Action item ▸
Every line of the data below is to be written out again exactly.

Stored items ▸
Segment Open
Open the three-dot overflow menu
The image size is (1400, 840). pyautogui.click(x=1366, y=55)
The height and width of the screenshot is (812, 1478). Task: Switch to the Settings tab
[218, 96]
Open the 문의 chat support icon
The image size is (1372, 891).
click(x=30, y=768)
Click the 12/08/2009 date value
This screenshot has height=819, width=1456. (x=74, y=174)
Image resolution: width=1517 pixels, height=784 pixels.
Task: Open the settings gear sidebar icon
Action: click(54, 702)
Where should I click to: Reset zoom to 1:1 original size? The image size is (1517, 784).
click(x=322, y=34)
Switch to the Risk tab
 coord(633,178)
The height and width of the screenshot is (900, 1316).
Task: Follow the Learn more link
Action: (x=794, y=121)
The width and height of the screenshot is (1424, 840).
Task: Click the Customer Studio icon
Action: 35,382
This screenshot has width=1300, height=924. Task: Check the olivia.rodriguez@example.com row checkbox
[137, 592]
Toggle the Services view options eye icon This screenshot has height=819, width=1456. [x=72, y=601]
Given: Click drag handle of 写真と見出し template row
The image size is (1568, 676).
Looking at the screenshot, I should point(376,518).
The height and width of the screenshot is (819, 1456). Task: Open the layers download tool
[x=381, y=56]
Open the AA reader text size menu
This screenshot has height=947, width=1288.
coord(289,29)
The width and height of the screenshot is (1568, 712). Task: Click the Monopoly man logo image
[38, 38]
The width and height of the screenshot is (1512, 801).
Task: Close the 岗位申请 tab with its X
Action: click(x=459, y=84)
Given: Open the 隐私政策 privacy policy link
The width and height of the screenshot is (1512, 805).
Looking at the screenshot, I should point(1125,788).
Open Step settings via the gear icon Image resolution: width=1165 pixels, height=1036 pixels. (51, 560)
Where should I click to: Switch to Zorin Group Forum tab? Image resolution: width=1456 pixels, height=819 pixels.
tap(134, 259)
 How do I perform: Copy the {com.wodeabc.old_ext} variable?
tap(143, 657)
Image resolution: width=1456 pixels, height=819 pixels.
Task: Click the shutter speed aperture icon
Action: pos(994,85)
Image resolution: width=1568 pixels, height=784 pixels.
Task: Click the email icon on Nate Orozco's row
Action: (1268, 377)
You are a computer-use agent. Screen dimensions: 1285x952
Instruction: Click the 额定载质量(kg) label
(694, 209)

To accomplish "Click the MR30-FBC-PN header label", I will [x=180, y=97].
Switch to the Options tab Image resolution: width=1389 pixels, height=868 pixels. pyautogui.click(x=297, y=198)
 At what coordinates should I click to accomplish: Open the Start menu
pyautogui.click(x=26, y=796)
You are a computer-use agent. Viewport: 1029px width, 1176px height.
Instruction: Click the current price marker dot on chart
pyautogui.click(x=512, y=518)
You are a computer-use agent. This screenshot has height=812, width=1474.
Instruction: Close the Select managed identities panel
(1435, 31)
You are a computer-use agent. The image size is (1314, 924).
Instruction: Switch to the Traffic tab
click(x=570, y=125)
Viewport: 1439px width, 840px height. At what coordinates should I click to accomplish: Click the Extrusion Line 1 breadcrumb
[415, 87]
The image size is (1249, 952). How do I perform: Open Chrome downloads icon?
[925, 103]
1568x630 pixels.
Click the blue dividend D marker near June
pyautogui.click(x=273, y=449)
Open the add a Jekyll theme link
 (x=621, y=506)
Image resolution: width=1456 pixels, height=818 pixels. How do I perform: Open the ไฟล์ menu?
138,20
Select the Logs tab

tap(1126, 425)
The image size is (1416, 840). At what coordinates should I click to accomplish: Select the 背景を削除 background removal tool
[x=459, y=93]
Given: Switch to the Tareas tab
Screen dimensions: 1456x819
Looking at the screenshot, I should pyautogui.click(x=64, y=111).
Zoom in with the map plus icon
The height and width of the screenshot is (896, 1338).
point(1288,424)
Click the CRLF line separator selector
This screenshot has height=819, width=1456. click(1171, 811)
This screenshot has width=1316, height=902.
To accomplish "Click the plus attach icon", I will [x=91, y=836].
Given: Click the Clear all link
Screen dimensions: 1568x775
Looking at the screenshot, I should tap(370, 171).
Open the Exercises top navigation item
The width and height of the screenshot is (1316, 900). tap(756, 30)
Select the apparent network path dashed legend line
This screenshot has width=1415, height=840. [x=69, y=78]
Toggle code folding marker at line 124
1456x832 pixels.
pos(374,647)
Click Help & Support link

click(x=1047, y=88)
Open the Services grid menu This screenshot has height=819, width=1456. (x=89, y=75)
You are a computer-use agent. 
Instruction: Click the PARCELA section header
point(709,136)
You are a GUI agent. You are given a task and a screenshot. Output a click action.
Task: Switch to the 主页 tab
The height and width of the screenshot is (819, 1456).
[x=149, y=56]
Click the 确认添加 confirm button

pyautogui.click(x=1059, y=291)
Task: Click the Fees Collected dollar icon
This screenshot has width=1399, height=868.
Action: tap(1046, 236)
Segment Closed
Response to this task ▸
Open the three-dot overflow menu
The image size is (1400, 840). pyautogui.click(x=1366, y=55)
The height and width of the screenshot is (812, 1478). Task: Switch to the Settings tab
[218, 96]
Open the 문의 chat support icon
The image size is (1372, 891).
click(x=30, y=768)
Click the 12/08/2009 date value
This screenshot has height=819, width=1456. (x=74, y=174)
Image resolution: width=1517 pixels, height=784 pixels.
Task: Open the settings gear sidebar icon
Action: click(54, 702)
Where should I click to: Reset zoom to 1:1 original size? The image size is (1517, 784).
click(x=322, y=34)
Switch to the Risk tab
 coord(633,178)
The height and width of the screenshot is (900, 1316).
Task: Follow the Learn more link
Action: (x=794, y=121)
The width and height of the screenshot is (1424, 840).
Task: Click the Customer Studio icon
Action: 35,382
This screenshot has width=1300, height=924. Task: Check the olivia.rodriguez@example.com row checkbox
[137, 592]
Toggle the Services view options eye icon This screenshot has height=819, width=1456. [x=72, y=601]
Given: Click drag handle of 写真と見出し template row
The image size is (1568, 676).
Looking at the screenshot, I should point(376,518).
The height and width of the screenshot is (819, 1456). Task: Open the layers download tool
[x=381, y=56]
Open the AA reader text size menu
This screenshot has height=947, width=1288.
coord(289,29)
The width and height of the screenshot is (1568, 712). Task: Click the Monopoly man logo image
[38, 38]
The width and height of the screenshot is (1512, 801).
Task: Close the 岗位申请 tab with its X
Action: click(x=459, y=84)
Given: Open the 隐私政策 privacy policy link
The width and height of the screenshot is (1512, 805).
Looking at the screenshot, I should point(1125,788).
Open Step settings via the gear icon Image resolution: width=1165 pixels, height=1036 pixels. (51, 560)
Where should I click to: Switch to Zorin Group Forum tab? Image resolution: width=1456 pixels, height=819 pixels.
tap(134, 259)
 How do I perform: Copy the {com.wodeabc.old_ext} variable?
tap(143, 657)
Image resolution: width=1456 pixels, height=819 pixels.
Task: Click the shutter speed aperture icon
Action: pos(994,85)
Image resolution: width=1568 pixels, height=784 pixels.
Task: Click the email icon on Nate Orozco's row
Action: (1268, 377)
You are a computer-use agent. Screen dimensions: 1285x952
Instruction: Click the 额定载质量(kg) label
(694, 209)

To accomplish "Click the MR30-FBC-PN header label", I will [x=180, y=97].
Switch to the Options tab Image resolution: width=1389 pixels, height=868 pixels. pyautogui.click(x=297, y=198)
 At what coordinates should I click to accomplish: Open the Start menu
pyautogui.click(x=26, y=796)
You are a computer-use agent. Viewport: 1029px width, 1176px height.
Instruction: Click the current price marker dot on chart
pyautogui.click(x=512, y=518)
You are a computer-use agent. This screenshot has height=812, width=1474.
Instruction: Close the Select managed identities panel
(1435, 31)
You are a computer-use agent. The image size is (1314, 924).
Instruction: Switch to the Traffic tab
click(x=570, y=125)
Viewport: 1439px width, 840px height. At what coordinates should I click to accomplish: Click the Extrusion Line 1 breadcrumb
[415, 87]
The image size is (1249, 952). How do I perform: Open Chrome downloads icon?
[925, 103]
1568x630 pixels.
Click the blue dividend D marker near June
pyautogui.click(x=273, y=449)
Open the add a Jekyll theme link
 (x=621, y=506)
Image resolution: width=1456 pixels, height=818 pixels. How do I perform: Open the ไฟล์ menu?
138,20
Select the Logs tab

tap(1126, 425)
The image size is (1416, 840). At what coordinates should I click to accomplish: Select the 背景を削除 background removal tool
[x=459, y=93]
Given: Switch to the Tareas tab
Screen dimensions: 1456x819
Looking at the screenshot, I should pyautogui.click(x=64, y=111).
Zoom in with the map plus icon
The height and width of the screenshot is (896, 1338).
point(1288,424)
Click the CRLF line separator selector
This screenshot has height=819, width=1456. click(1171, 811)
This screenshot has width=1316, height=902.
To accomplish "Click the plus attach icon", I will [x=91, y=836].
Given: Click the Clear all link
Screen dimensions: 1568x775
Looking at the screenshot, I should tap(370, 171).
Open the Exercises top navigation item
The width and height of the screenshot is (1316, 900). tap(756, 30)
Select the apparent network path dashed legend line
This screenshot has width=1415, height=840. [x=69, y=78]
Toggle code folding marker at line 124
1456x832 pixels.
pos(374,647)
Click Help & Support link

click(x=1047, y=88)
Open the Services grid menu This screenshot has height=819, width=1456. (x=89, y=75)
You are a computer-use agent. 
Instruction: Click the PARCELA section header
point(709,136)
You are a GUI agent. You are given a task and a screenshot. Output a click action.
Task: Switch to the 主页 tab
The height and width of the screenshot is (819, 1456).
[x=149, y=56]
Click the 确认添加 confirm button

pyautogui.click(x=1059, y=291)
Task: Click the Fees Collected dollar icon
This screenshot has width=1399, height=868.
Action: tap(1046, 236)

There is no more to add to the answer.